Does this potentially accelerate the transition to a more electric economy, EVs?

No. Let me kill that EV idea right now.

It’s so far past ridiculous to think that we can do EVs in a deglobalized system. Oil has a complicated supply chain. It uses Venezuela and Canada and Iraq and Iran and Kuwait and Russia. It’s messy. We’re familiar with what that mess looks like because we’ve been dealing with it since World War II.

But EVs need aluminum and chromium and rare earths and lithium and lead and silver and gold. You are replacing one problematic supply chain with 13 more and you still need Russia to make it work.

So, no, EVs are dead. You might be able to have a few in North America because we could source a lot of things from Australia, Southeast Asia and Western Hemisphere but in a global trend, they are dead with deglobalization.

What are you bullish about?

I’m not a financial analyst so take this for what it is but I look for things that are American-based so you don’t have to worry about security issues, demographically driven for the demand because the United States actually has a population that is replacing itself, not nearly as quickly as we probably would like but it’s certainly nowhere close to terminal. And if you factor Mexico in the equation, Anglo-America by far has the healthiest demography on the planet.

If there is a product that is energy intensive for its production, courtesy of the shale revolution and with some contribution from solar in the southwest and wind in the Great Plains, the United States has by far the cheapest electricity in the world. So, if it’s something that requires energy to make it work, I think it’s going be great [to make it in the U.S.]

We have 11 steel foundries under construction in the country right now and we’re seeing a huge amount of reshoring coming back from China because we’ve discovered that there’s not a single manufacturing supply chain that we are aware of that can be done in East Asia more cheaply than here.

The only reason we even think of China today as a significant manufacturing power is because of the preexisting sunk cost of the industrial plant. You don’t lose that overnight. But wow, we’re moving faster than we did during World War II.

And as a kicker, if the product from that sector, demographically driven, American based, cheap energy, if the product is something that you can put in a box or a barrel and export it, that’s kind of the gold standard. Because if you can make it reliably at high quality and low prices in the United States and then send it to somebody who can’t, that’s some serious arbitrage.

Talk a little bit about the impacts of all of this on smaller companies, on mid-market companies?
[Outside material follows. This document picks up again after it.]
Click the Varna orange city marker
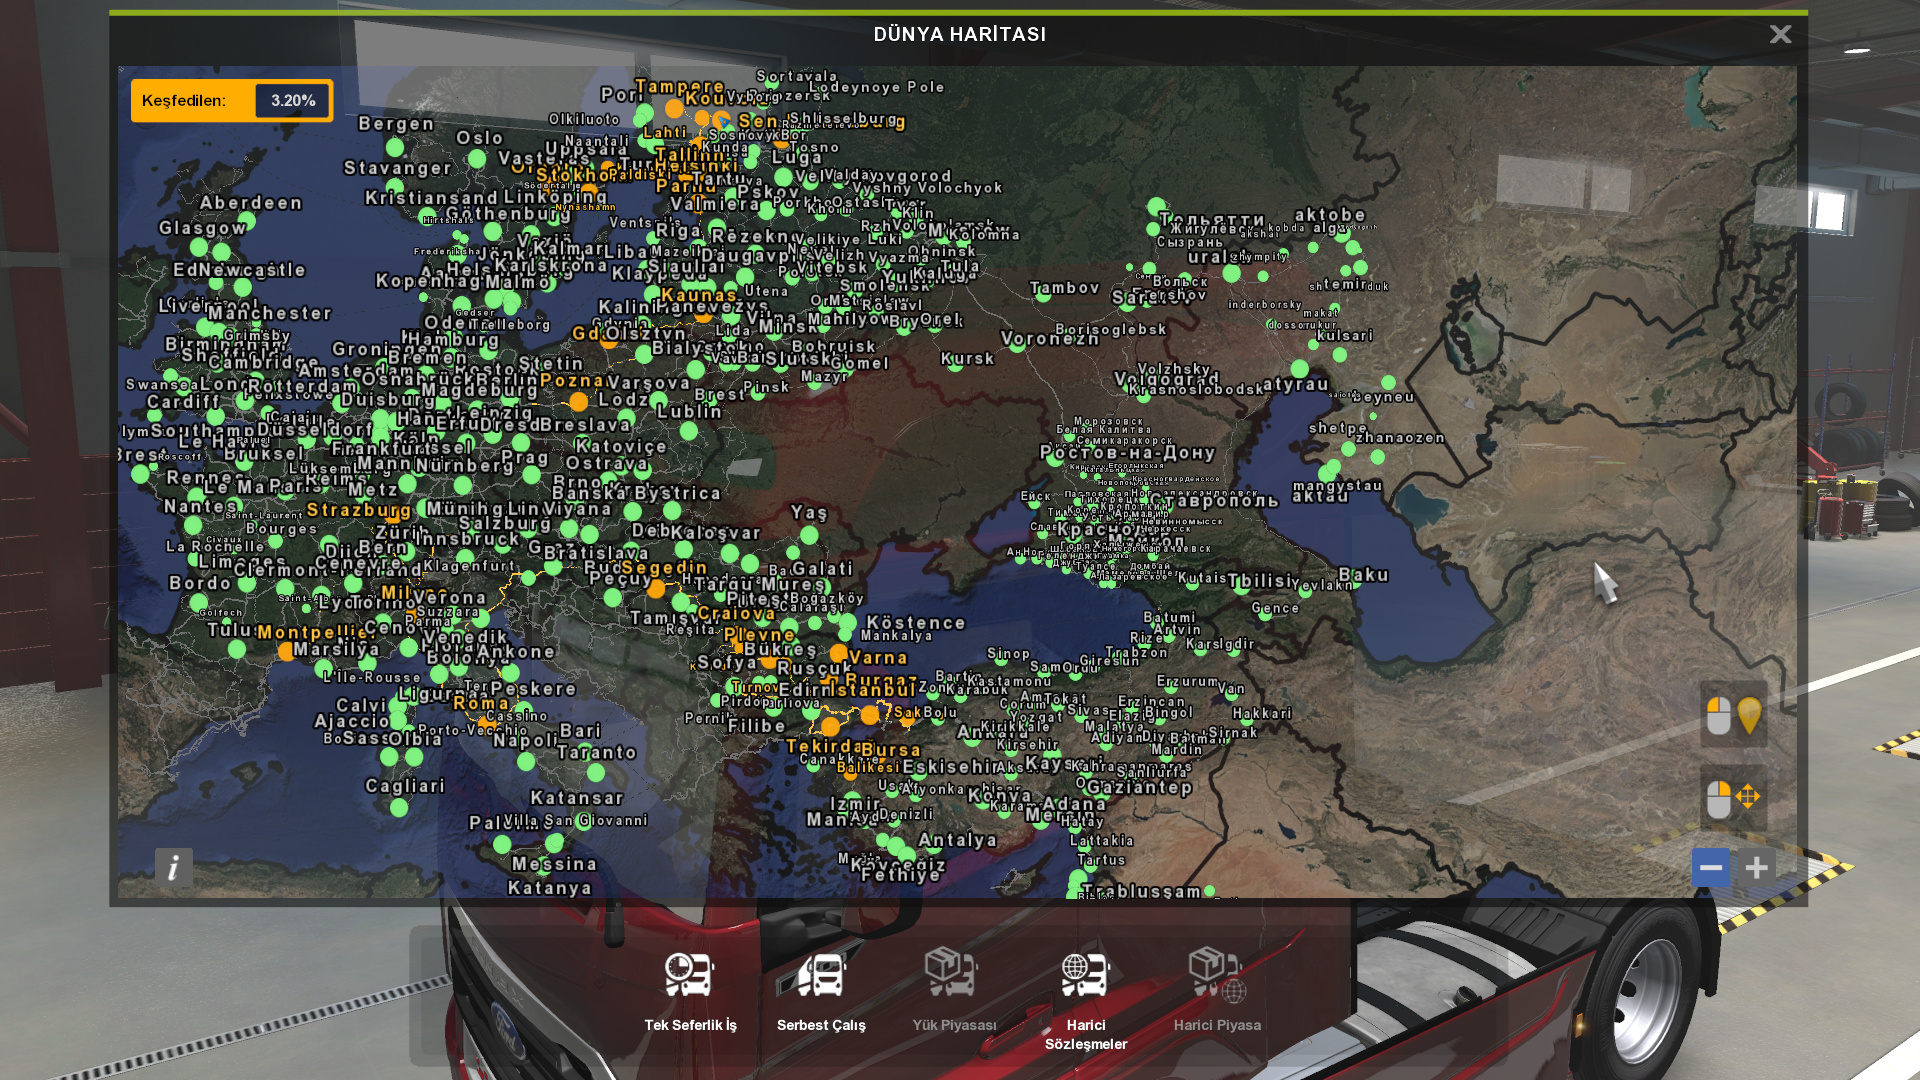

What are these trends going to mean for them?

Well, it’s going to really depend upon what sector they’re in, of course. One of the things that we’re seeing a devolution in the system right now is those small companies are going away on a global basis and they have been for 30 years. In any system where security is taken care of, where transport is safe and reliable and cheap, the little guys get squeezed out because then it’s all about scale, it’s all about efficiencies.

But in the world we’re moving to, that’s not the play anymore. We’re moving to a world that’s more broken out, more sequestered, competing economic systems instead of cooperating ones. And in that sort of environment, speed matters. First mover advantage matters.

The fact that we still have a relatively large bevy of midcap companies, I think is going to do us very well moving forward because those are the people who are going to be remaking what it means to manufacture in this country, and those are the people who are gonna be taking these big trends like agricultural shortages and finding a way to package that food and sending to places that normally we don’t.

Our normal trade relationships are breaking. The normal supply chain relationships that we’ve depended on, the whole world for the last 50 years are breaking. So, they have to be remade from the ground up starting here.

If you don’t care about that, I’m assuming you’re really not interested in growth because the opportunities for that space are massive.